[[ STORED DATA, beginning ]]
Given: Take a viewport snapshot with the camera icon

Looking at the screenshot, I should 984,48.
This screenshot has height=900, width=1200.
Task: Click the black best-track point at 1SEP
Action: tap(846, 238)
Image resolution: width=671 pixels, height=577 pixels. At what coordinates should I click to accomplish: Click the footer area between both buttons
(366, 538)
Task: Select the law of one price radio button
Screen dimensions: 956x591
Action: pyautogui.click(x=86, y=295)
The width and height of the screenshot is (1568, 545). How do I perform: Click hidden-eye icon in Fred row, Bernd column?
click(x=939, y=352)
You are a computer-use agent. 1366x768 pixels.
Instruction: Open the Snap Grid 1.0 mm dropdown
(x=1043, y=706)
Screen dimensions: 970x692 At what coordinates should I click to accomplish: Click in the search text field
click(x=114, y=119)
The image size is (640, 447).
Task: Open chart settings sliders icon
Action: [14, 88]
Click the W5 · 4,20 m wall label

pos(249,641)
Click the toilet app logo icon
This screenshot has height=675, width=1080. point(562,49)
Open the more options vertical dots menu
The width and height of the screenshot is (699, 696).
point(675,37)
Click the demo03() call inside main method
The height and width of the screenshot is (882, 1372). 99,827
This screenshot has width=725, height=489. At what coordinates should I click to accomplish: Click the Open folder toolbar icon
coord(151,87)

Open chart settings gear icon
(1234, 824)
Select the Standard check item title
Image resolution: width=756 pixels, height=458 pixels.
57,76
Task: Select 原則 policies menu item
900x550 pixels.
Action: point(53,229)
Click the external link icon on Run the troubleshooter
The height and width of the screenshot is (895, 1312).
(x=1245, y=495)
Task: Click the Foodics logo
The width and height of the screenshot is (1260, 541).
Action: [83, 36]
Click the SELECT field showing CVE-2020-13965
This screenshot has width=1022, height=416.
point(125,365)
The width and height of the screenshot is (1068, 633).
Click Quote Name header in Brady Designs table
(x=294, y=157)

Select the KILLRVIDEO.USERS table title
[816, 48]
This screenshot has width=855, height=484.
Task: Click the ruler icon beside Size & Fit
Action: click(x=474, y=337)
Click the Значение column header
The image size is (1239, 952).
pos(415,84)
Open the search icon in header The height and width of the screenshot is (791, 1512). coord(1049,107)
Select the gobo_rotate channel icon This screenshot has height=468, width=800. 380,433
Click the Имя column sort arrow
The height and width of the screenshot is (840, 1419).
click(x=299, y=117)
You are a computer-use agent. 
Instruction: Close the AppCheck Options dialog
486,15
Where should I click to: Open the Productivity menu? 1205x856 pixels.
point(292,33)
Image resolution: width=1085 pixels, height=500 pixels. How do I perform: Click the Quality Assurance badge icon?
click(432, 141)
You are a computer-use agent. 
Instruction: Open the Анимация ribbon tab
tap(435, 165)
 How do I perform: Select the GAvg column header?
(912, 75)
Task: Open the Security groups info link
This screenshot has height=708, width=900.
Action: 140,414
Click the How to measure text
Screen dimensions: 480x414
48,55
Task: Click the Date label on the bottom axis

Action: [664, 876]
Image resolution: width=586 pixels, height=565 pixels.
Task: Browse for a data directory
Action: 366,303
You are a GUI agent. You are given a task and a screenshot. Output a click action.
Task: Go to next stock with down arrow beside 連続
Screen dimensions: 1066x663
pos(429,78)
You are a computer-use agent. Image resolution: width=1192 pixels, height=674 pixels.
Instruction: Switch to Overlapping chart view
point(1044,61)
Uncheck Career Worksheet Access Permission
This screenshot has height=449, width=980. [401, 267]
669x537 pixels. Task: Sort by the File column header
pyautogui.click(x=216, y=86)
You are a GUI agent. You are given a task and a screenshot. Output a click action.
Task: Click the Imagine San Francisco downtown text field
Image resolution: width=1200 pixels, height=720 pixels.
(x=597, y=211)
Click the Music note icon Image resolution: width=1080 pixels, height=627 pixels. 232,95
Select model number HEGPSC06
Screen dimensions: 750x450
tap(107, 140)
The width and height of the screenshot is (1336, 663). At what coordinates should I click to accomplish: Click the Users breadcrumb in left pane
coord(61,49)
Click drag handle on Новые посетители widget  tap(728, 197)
[[ STORED DATA, end ]]
__ABOUT THIS TASK__. Only an exact copy of all the data will do as the answer.

__SOLUTION TO THE PROBLEM__.
Given: Take a viewport snapshot with the camera icon

Looking at the screenshot, I should 984,48.
This screenshot has height=900, width=1200.
Task: Click the black best-track point at 1SEP
Action: tap(846, 238)
Image resolution: width=671 pixels, height=577 pixels. At what coordinates should I click to accomplish: Click the footer area between both buttons
(366, 538)
Task: Select the law of one price radio button
Screen dimensions: 956x591
Action: pyautogui.click(x=86, y=295)
The width and height of the screenshot is (1568, 545). How do I perform: Click hidden-eye icon in Fred row, Bernd column?
click(x=939, y=352)
You are a computer-use agent. 1366x768 pixels.
Instruction: Open the Snap Grid 1.0 mm dropdown
(x=1043, y=706)
Screen dimensions: 970x692 At what coordinates should I click to accomplish: Click in the search text field
click(x=114, y=119)
The image size is (640, 447).
Task: Open chart settings sliders icon
Action: [14, 88]
Click the W5 · 4,20 m wall label

pos(249,641)
Click the toilet app logo icon
This screenshot has height=675, width=1080. point(562,49)
Open the more options vertical dots menu
The width and height of the screenshot is (699, 696).
point(675,37)
Click the demo03() call inside main method
The height and width of the screenshot is (882, 1372). 99,827
This screenshot has width=725, height=489. At what coordinates should I click to accomplish: Click the Open folder toolbar icon
coord(151,87)

Open chart settings gear icon
(1234, 824)
Select the Standard check item title
Image resolution: width=756 pixels, height=458 pixels.
57,76
Task: Select 原則 policies menu item
900x550 pixels.
Action: point(53,229)
Click the external link icon on Run the troubleshooter
The height and width of the screenshot is (895, 1312).
(x=1245, y=495)
Task: Click the Foodics logo
The width and height of the screenshot is (1260, 541).
Action: [83, 36]
Click the SELECT field showing CVE-2020-13965
This screenshot has width=1022, height=416.
point(125,365)
The width and height of the screenshot is (1068, 633).
Click Quote Name header in Brady Designs table
(x=294, y=157)

Select the KILLRVIDEO.USERS table title
[816, 48]
This screenshot has width=855, height=484.
Task: Click the ruler icon beside Size & Fit
Action: click(x=474, y=337)
Click the Значение column header
The image size is (1239, 952).
pos(415,84)
Open the search icon in header The height and width of the screenshot is (791, 1512). coord(1049,107)
Select the gobo_rotate channel icon This screenshot has height=468, width=800. 380,433
Click the Имя column sort arrow
The height and width of the screenshot is (840, 1419).
click(x=299, y=117)
You are a computer-use agent. 
Instruction: Close the AppCheck Options dialog
486,15
Where should I click to: Open the Productivity menu? 1205x856 pixels.
point(292,33)
Image resolution: width=1085 pixels, height=500 pixels. How do I perform: Click the Quality Assurance badge icon?
click(432, 141)
You are a computer-use agent. 
Instruction: Open the Анимация ribbon tab
tap(435, 165)
 How do I perform: Select the GAvg column header?
(912, 75)
Task: Open the Security groups info link
This screenshot has height=708, width=900.
Action: 140,414
Click the How to measure text
Screen dimensions: 480x414
48,55
Task: Click the Date label on the bottom axis

Action: [664, 876]
Image resolution: width=586 pixels, height=565 pixels.
Task: Browse for a data directory
Action: 366,303
You are a GUI agent. You are given a task and a screenshot. Output a click action.
Task: Go to next stock with down arrow beside 連続
Screen dimensions: 1066x663
pos(429,78)
You are a computer-use agent. Image resolution: width=1192 pixels, height=674 pixels.
Instruction: Switch to Overlapping chart view
point(1044,61)
Uncheck Career Worksheet Access Permission
This screenshot has height=449, width=980. [401, 267]
669x537 pixels. Task: Sort by the File column header
pyautogui.click(x=216, y=86)
You are a GUI agent. You are given a task and a screenshot. Output a click action.
Task: Click the Imagine San Francisco downtown text field
Image resolution: width=1200 pixels, height=720 pixels.
(x=597, y=211)
Click the Music note icon Image resolution: width=1080 pixels, height=627 pixels. 232,95
Select model number HEGPSC06
Screen dimensions: 750x450
tap(107, 140)
The width and height of the screenshot is (1336, 663). At what coordinates should I click to accomplish: Click the Users breadcrumb in left pane
coord(61,49)
Click drag handle on Новые посетители widget  tap(728, 197)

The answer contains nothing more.